Materials and Methods: A prospective, randomized, and comparative clinical trial was conducted with 100 patients diagnosed with idiopathic facial nerve palsy within 72 hours of symptom onset. Patients were randomly assigned into two groups: Group A received oral Acyclovir (400 mg five times daily) for 10 days combined with oral Prednisolone (1 mg/kg/day) for 10 days followed by a taper, while Group B received oral Prednisolone (1 mg/kg/day) for 10 days followed by a taper. Recovery was assessed at 2, 4, and 12 weeks using the House-Brackmann (HB) grading scale. Secondary outcomes included time to recovery, patient satisfaction, and adverse events. Data were analyzed using SPSS version 25.0, and a p-value <0.05 was considered statistically significant.
Results: Baseline characteristics, including age, gender, and comorbidities, were similar between the groups. At 12 weeks, recovery rates (HB Grade I/II) were significantly higher in Group A (96%) compared to Group B (80%; p = 0.01). Group A also demonstrated faster recovery, with a mean recovery time of 4.2 ± 1.5 weeks compared to 5.6 ± 2.0 weeks in Group B (p = 0.01). Patient satisfaction was higher in Group A, with a mean score of 8.5 ± 1.2 versus 7.3 ± 1.5 in Group B (p = 0.01). Complications were minimal and comparable between the groups.

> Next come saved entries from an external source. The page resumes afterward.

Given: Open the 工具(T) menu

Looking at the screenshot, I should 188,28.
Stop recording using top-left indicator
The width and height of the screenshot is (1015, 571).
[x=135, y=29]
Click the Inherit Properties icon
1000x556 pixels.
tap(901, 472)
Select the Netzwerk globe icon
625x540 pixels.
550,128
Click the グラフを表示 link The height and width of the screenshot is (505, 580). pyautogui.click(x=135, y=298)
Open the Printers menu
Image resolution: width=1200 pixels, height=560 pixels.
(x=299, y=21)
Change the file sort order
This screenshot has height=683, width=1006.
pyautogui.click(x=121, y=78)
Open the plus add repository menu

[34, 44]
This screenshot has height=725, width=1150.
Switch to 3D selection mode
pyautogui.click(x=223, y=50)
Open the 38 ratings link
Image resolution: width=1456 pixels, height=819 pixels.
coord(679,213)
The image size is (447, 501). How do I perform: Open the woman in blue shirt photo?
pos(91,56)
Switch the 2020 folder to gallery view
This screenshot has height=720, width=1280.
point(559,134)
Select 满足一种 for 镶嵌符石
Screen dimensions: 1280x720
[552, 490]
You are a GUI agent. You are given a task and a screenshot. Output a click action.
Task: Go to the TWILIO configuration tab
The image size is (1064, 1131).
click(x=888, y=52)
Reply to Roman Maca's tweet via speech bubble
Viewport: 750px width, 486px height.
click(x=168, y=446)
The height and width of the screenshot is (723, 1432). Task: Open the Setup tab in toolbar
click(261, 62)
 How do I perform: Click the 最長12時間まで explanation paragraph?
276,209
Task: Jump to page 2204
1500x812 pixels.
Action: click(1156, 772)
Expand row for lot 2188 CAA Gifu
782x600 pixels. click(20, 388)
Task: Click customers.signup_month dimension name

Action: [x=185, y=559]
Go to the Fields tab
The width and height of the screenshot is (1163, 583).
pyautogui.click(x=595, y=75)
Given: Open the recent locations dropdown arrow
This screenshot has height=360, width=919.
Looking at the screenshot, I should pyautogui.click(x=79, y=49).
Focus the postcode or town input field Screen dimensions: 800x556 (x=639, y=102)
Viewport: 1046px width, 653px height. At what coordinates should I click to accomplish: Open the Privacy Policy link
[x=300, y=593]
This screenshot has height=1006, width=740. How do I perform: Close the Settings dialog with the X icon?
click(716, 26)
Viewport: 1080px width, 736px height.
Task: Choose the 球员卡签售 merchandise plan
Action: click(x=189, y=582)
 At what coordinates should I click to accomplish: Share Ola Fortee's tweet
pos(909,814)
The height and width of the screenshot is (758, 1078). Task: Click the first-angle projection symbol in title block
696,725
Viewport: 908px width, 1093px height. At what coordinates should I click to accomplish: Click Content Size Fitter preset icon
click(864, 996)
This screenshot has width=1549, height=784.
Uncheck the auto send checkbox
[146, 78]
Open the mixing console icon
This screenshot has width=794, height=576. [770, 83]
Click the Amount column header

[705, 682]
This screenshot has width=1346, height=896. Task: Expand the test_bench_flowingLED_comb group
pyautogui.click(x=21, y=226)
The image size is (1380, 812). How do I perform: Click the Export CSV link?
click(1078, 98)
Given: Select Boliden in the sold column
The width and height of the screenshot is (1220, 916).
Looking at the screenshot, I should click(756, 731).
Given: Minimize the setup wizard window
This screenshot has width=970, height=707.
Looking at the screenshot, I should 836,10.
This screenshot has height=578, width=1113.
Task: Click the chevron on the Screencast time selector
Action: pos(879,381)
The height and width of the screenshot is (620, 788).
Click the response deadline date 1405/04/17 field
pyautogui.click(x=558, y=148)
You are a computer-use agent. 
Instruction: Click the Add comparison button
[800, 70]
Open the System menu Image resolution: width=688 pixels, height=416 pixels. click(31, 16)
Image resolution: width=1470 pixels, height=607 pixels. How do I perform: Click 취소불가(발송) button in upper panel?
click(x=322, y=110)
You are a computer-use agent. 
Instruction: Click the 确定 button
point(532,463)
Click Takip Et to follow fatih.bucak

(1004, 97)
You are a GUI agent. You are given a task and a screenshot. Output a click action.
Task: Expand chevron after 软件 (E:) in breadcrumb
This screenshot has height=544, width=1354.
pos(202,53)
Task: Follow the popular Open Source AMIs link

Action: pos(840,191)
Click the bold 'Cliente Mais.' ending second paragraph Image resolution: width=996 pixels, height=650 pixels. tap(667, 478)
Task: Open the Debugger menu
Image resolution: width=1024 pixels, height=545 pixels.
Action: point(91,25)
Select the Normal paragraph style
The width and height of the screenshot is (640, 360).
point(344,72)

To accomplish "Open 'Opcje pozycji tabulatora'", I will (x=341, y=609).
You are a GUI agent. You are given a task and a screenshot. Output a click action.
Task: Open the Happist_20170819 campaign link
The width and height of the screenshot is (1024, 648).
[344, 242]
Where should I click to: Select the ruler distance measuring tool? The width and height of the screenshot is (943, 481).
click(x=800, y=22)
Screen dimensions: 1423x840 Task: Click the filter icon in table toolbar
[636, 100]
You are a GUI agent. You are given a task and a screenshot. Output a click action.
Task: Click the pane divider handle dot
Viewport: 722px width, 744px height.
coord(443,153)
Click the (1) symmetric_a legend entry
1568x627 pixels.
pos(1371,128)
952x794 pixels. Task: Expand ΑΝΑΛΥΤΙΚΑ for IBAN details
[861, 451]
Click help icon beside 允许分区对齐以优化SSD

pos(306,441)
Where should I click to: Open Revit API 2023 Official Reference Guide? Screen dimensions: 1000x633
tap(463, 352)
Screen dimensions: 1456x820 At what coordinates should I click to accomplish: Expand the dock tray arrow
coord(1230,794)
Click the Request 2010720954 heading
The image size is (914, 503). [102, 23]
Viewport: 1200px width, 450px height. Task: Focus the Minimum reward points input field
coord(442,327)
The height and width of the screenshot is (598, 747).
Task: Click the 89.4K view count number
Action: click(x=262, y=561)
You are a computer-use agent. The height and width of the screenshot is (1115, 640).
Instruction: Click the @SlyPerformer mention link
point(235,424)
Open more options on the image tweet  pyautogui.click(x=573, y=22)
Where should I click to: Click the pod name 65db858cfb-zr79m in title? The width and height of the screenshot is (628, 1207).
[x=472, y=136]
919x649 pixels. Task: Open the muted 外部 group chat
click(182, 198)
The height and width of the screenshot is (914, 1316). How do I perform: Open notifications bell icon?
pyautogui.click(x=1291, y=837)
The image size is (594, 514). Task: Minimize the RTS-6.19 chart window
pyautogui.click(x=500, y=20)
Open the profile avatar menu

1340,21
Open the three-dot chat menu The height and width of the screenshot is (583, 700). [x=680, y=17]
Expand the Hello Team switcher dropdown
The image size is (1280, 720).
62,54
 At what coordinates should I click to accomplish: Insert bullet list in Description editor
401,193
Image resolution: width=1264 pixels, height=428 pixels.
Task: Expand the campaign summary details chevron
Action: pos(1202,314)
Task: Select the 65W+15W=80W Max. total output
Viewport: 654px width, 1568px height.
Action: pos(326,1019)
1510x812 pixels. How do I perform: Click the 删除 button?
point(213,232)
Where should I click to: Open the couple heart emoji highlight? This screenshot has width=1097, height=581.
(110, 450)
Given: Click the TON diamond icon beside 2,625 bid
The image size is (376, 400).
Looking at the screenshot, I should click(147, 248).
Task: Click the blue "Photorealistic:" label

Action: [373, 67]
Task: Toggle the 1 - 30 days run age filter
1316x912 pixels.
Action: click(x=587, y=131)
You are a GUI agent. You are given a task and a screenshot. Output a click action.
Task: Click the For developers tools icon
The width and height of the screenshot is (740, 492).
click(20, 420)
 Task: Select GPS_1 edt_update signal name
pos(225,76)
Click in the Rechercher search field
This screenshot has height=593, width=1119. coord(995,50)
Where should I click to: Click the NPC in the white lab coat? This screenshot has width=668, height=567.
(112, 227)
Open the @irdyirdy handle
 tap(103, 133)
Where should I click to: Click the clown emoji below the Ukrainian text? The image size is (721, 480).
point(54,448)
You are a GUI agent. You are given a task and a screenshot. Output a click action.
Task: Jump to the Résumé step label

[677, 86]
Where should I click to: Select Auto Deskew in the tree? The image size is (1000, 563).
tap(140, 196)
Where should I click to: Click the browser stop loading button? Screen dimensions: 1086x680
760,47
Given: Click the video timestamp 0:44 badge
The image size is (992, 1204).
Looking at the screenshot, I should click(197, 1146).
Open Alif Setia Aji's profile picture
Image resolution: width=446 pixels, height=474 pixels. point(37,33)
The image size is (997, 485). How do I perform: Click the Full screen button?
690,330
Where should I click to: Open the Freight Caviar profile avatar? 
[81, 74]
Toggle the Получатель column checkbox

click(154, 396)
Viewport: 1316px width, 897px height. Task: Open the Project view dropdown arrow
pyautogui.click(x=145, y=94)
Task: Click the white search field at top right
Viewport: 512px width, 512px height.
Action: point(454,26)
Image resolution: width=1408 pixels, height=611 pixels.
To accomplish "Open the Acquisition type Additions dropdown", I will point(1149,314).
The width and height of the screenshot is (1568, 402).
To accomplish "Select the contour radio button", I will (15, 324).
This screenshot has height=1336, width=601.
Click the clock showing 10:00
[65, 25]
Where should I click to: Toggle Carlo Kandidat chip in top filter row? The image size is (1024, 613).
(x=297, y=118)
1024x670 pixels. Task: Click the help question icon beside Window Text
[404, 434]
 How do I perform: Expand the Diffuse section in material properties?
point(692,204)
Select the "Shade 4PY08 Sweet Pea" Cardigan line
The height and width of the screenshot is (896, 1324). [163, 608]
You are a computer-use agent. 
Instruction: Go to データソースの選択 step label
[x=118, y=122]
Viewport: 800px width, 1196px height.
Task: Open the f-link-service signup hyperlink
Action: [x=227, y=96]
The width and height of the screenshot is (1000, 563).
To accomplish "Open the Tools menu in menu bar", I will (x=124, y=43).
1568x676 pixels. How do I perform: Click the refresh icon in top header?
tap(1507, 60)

Conclusion: Acyclovir combined with corticosteroid therapy is more effective than corticosteroids alone in the treatment of idiopathic facial nerve palsy. It significantly improves recovery rates, accelerates recovery time, and enhances patient satisfaction without increasing adverse events. These findings support the use of antiviral therapy as an adjunct to corticosteroids, particularly when initiated early.